Katharina Grosse. Untitled (2016); acrylic on canvas; 114 3/16 x 76 inches. Courtesy of Katharina Grosse und VG Bild-Kunst Bonn, 2017. Photo: Jens Ziehe.
Color and Dimension Unbound
byJessica Holmes (Class of 2013)
German painter Katharina Grosse has become renowned for her physical painting techniques. Using an industrial spray paint gun (and occasionally a hydraulic lift), she confronts all manner of objects with sizzling color. In her 2015 site-specific installation at the Venice Bienniale, Untitled Trumpet, undulating swaths of fabric were draped up and down walls and across the floor on which were heaped mounds of dirt and gravel, along with abstract Styrofoam resembling large hunks of driftwood. All of this—cloth, rocks, Polystyrene—was then spray-painted a dazzling rainbow of colors. Rockaway! (2016), her project in a condemned aquatics building at Fort Tilden Beach, transformed the abandoned shack into a spray-painted phantasmagoria suggesting the colors of sunset, and was a hit with Brooklyn beachgoers last summer.
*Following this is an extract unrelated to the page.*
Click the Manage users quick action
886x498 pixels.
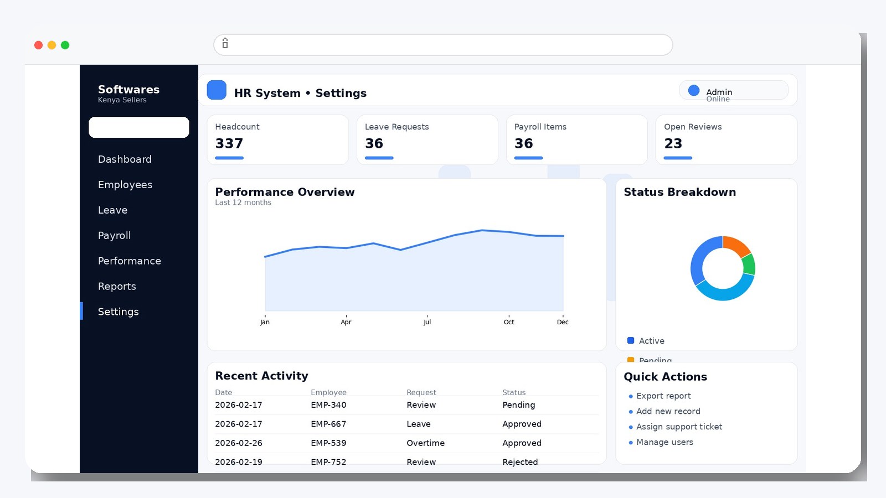[x=665, y=442]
Katharina Grosse. Untitled Trumpet (2015); installation view, Venice Biennale. Photo: Sophie Kitching for Art Observed.
Though she might be better known for her architectural undertakings, painting on canvas has always been part of her practice, and Grosse has returned her attention to it in her New York debut at Gagosian. In a series of grand, untitled works completed in 2016 (all but the two largest measure six by ten feet), Grosse unleashes her sweeping palette, the colors sometimes shocking, sometimes soothing, sometimes sensual. In a recent interview with TheBrooklyn Rail, the artist noted that she is continually trying to achieve “this quality of the painting coming towards you, instead of withdrawing or retreating into the space.” Despite the shift in dimension in this show from the third (architectural) to the second, her paintings remain sculptural, offering a bodily experience to the viewer.
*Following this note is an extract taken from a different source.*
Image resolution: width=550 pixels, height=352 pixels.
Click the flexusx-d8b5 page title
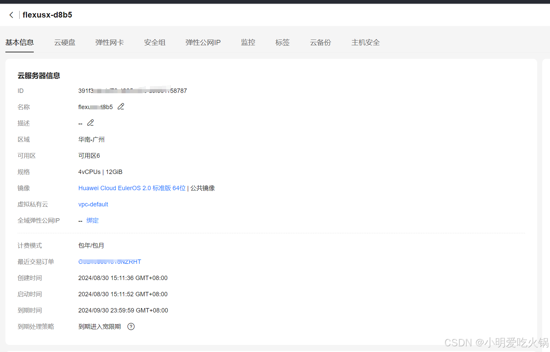pyautogui.click(x=47, y=15)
Initial contact with her riotous paintings can provide an almost-hallucinatory experience, so vivid and diverse are the colors with which the viewer is presented. From a distance, an abstracted shape is visible at roughly the center of each, the result of Grosse’s use of stencils made from cardboard or cut rubber foam. Approaching an individual canvas, the forms seem almost to disappear, a mirage absorbed into a lush landscape of hedonistic color. The canvases are thickly primed, so little color is absorbed into the material. This, combined with the abstractions and also the splatters and misty droplets of paint that dot each work, the natural result of a spraying paint, contribute to a graphic effect. It often feels as if the viewer is looking at an exceptional piece of graffiti.
In one work, hung near the entrance to the gallery, a large hemispherical form, dark and mysterious like the mouth of a cave, dominates the canvas, surrounded by an azure blue. One may feel this painting in the body as if standing on the threshold of an unknown space. A closer inspection reveals the many hues that make up this dark space—mustard, eggplant, ochre, and moss. Elsewhere, I found myself lost for some time in a streak of cerulean that shot up another canvas, bisecting it at an irregular and off-center angle. Flanked on either side by pungent shades of orange, the blue seemed to burst from the plane like a rocket’s trail.
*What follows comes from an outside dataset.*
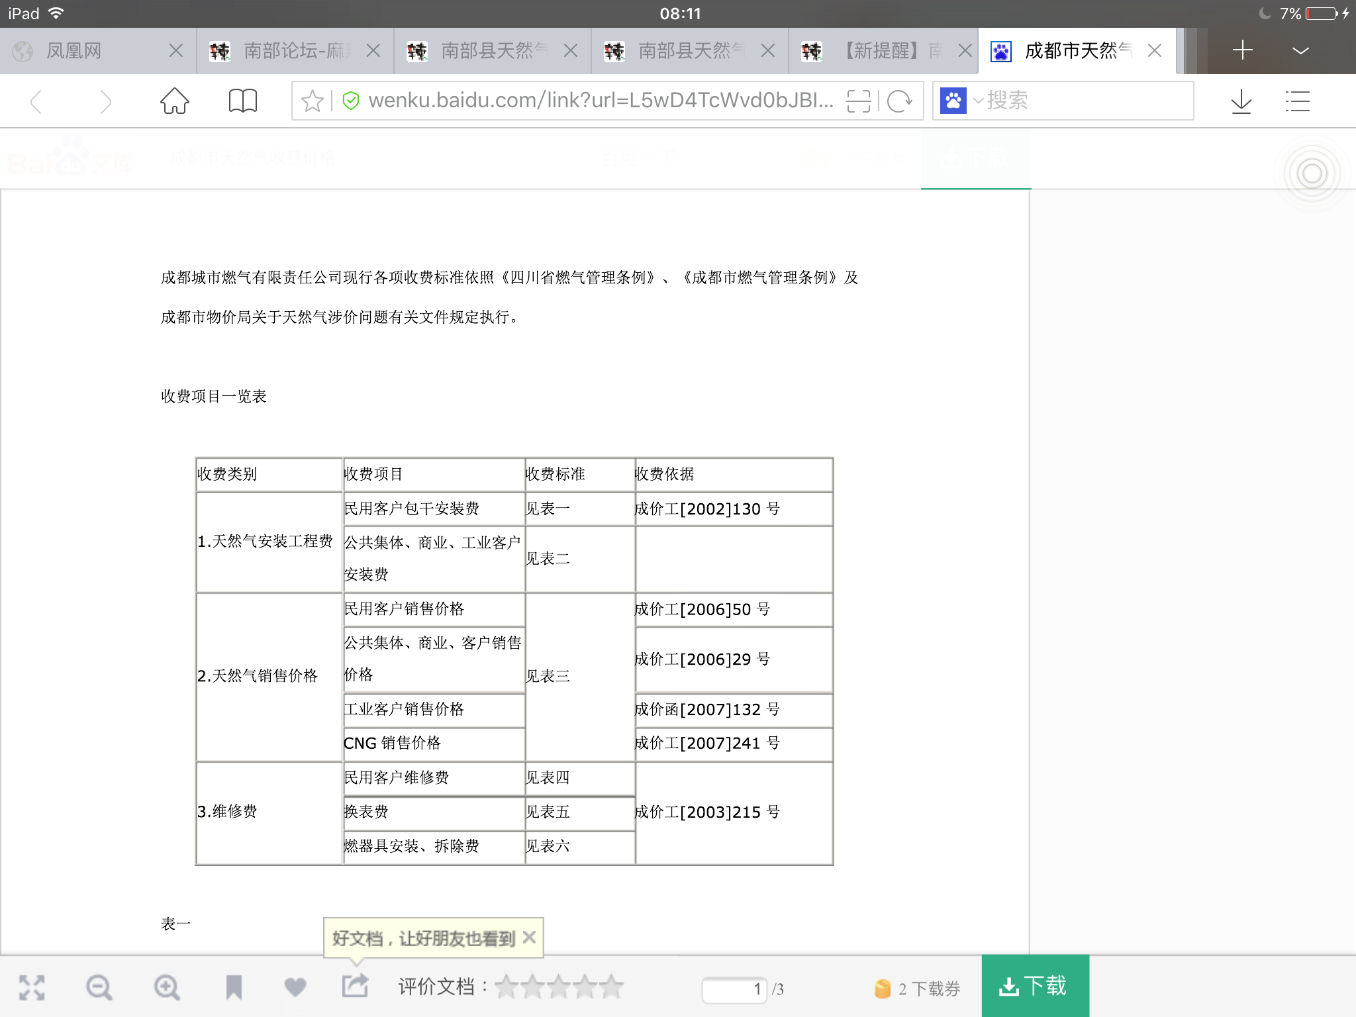
Task: Open the browser list menu icon
Action: 1297,101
An immense painting hung towards the end of the show provides a distinct thrill. The only canvas to be hung in landscape, it conjures a tropical rainforest. The dense flora of lush greens, broken up by the reds and blues of a parrot’s tail, allows only for intermittent peeks of crystalline sunlight. A multicolored dagger of swirling paint, so visceral it seems as if it is in mid-flight, streaks across the painting, breaking up the nebulous, wavy form that holds court at its center and confers an element of danger. From far away the canvas appears matte and smooth, but a careful investigation again reveals the many discrete tribulations of the paint palette. Coming across dozens upon dozens of small drips of yellow, red, and green paint in a lower corner—the natural result of gravity—feels like uncovering a secret, as if one is spying on someone else’s illicit affair.
Anchoring these electric paintings is one large sculpture of twisted metal, placed alone in a smaller anteroom of the gallery. Its amorphous shape echoes many of those present in the paintings, and re-roots the viewer in the more obviously architectural physicality that is so intrinsic to Grosse’s work. The object, like the paintings, is spray-painted with sweeps of alternately soothing and violent color, jarring and settling the body that moves around it. For Grosse, a true painter’s painter who moves seamlessly between the 3-D and the flat plane, the two dimensions are really in the end just different sides of the same coin.
Katharina Grossewas on view at Gagosian Gallery January 19–March 11, 2017.